Die Dinge erreichten einen Siedepunkt in Kanada, wo ein heftiger Schrott zwischen den beiden kulminierten in Russell in den Ruhestand auf Lap 30 aufgrund einer Machteinheit Ausgabe. Wolff, der über das Radio intervenieren musste, um Antonelli zu sagen, dass er während ihres Sprint-Kampfs "moaning" stoppen sollte, zwingt seine Fahrer nun, die Aufnahmen zu überprüfen.

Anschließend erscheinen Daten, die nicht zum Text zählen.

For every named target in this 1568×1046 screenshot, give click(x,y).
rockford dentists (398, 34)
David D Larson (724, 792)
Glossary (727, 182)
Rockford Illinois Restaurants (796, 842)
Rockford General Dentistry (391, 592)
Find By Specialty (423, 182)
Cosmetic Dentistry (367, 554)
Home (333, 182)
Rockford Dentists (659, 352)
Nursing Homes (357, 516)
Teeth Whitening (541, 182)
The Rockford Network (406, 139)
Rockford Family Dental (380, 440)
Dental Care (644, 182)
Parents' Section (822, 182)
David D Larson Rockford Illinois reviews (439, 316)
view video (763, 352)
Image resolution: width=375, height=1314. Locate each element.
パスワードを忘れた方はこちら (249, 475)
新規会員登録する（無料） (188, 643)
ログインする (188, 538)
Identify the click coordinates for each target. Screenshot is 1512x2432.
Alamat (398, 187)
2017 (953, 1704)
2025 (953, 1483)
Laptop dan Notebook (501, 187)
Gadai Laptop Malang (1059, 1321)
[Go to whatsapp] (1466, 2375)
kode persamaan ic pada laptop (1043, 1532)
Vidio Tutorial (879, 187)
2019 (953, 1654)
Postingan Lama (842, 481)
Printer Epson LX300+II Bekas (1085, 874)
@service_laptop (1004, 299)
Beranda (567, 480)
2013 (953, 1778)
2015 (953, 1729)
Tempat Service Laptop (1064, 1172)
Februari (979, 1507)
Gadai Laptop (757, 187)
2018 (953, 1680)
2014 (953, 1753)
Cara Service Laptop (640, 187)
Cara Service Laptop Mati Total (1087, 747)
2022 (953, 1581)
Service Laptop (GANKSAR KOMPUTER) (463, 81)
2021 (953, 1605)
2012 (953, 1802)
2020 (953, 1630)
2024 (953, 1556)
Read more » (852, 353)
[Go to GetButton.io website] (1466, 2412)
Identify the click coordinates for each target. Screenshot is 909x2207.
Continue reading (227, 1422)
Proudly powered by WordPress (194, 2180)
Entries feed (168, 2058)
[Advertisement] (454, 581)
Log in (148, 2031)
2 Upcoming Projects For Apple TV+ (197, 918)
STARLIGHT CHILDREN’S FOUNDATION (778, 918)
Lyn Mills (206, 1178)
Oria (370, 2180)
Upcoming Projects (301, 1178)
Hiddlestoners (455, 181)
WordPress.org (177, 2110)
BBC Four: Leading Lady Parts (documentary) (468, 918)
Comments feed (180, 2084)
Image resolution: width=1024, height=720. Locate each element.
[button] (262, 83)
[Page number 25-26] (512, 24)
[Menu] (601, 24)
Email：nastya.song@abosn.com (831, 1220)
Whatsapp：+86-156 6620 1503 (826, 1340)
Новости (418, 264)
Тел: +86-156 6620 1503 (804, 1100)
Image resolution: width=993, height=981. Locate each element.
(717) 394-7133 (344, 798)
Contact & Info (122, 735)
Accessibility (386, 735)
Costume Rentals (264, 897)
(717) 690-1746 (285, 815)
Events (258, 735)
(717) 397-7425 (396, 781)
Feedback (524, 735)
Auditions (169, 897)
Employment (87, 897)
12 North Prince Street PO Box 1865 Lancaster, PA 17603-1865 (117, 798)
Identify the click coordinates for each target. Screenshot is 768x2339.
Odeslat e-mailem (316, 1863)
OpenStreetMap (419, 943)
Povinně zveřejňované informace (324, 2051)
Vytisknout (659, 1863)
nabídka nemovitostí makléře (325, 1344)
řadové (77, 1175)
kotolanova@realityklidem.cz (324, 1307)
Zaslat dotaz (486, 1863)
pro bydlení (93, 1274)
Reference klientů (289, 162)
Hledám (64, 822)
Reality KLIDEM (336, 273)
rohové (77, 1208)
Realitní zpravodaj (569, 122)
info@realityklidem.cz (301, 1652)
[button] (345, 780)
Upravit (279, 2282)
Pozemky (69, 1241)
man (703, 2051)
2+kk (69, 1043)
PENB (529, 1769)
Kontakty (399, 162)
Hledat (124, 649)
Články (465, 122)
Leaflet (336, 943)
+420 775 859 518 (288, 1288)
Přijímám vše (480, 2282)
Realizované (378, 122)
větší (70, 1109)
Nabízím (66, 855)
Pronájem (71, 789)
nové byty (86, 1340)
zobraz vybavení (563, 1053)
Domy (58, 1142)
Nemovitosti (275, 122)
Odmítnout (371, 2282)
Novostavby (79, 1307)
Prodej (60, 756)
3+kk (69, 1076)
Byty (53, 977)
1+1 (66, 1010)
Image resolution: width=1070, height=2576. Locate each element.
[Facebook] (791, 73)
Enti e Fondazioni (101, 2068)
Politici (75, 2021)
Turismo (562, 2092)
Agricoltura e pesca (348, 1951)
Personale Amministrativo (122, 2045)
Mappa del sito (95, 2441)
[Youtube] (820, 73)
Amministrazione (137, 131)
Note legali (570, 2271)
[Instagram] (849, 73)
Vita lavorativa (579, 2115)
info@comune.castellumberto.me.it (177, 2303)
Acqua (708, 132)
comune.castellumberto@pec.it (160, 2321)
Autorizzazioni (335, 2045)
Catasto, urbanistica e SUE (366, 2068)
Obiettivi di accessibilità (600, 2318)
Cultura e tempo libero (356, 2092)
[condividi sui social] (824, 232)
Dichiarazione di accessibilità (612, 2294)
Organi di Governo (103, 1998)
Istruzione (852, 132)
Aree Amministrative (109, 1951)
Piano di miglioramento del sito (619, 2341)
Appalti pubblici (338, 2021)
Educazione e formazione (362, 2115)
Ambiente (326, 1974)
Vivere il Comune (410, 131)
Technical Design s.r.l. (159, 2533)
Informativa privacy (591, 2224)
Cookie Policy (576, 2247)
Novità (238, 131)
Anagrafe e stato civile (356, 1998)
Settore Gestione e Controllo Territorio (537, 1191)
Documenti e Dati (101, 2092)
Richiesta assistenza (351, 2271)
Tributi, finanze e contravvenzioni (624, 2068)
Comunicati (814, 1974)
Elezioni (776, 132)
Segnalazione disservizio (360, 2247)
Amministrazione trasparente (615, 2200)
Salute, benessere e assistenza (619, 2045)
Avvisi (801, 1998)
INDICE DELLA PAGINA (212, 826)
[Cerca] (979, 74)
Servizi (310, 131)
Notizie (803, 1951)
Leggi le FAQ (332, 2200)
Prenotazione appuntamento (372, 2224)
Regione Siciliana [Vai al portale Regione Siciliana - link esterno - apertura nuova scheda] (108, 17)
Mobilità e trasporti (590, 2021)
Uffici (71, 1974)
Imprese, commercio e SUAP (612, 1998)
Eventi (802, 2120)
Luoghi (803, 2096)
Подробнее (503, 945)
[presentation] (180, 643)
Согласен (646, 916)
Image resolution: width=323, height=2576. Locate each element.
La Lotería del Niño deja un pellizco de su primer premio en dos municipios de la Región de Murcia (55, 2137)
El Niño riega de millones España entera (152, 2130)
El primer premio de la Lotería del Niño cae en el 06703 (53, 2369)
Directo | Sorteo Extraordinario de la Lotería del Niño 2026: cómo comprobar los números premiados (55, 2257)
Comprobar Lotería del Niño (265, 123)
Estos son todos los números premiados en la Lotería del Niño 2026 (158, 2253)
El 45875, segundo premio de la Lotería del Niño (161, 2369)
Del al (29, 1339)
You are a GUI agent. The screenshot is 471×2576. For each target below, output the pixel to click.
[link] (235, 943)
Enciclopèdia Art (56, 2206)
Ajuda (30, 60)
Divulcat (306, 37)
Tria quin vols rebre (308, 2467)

Das Ziel ist es, zu entscheiden, ob ihr Niveau der Aggression angemessen war, obwohl Wolff bemerkte, dass er nicht zögern würde, die Handbremse zu ziehen, wenn die Meisterschaftspunkte des Teams wirklich gefährdet waren.
Letztlich entscheidet sich Wolff, trotz der Risiken seinem Duo zu vertrauen. Während er zugibt, gibt es Raum für Verbesserung – speziell in Bezug auf den Umgang mit dem Druck im Cockpit – er sieht ihr Verhalten als typisch für Fahrer, die für eine Meisterschaft kämpfen. Es ist ein atemberaubender Balanceakt; lassen Sie sie Rennen, aber halten Sie sie auf der Uhr.